Cisneros, a man of the church is hell bent on destroying all vestiges of the Muslim society and culture in Granada. He sees force as the only way to win the conversion of the Muslims to Christianity, unlike his predecessor, who had given orders for the priests to learn Arabic and have Christian works translated. Yet his actions also have a personal element, as others whisper about his apparent Jewish features.

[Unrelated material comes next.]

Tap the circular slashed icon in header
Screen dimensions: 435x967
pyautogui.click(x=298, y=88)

Cisneros cruelty is interestingly contrasted to the outlook of Don Ignio, the civilian governor of the Granada region, and a life long friend of Umar's. Don's entrouge consisted of Jewish and Moors, and he tells Umar "For me a Granada without them is like a desert without Oasis. But I am on my own" When Umar comments that the current situation would never have arisen had the Moors used the same tactics that the Christian were now employing, Dons's response is: "Instead you attempted to bring civilization to the whole peninsula regardless of faith or creed. It was noble of you now you must pay the price."

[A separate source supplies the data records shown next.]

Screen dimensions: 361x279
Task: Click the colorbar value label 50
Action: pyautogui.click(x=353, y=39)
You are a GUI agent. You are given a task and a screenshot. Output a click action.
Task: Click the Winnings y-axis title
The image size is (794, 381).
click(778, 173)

The reason I find this an excellent read is because Ali treats western history with the same thoroughness and brutal honesty, he demolishes the myth that the episode was a victory of one sort or the other of western society, simply by incorporating facts into the narrative. The triumphalism and sheer blood thirstiness of the Christian west is underscored most clearly in "Shadows of the Pomegranate Tree".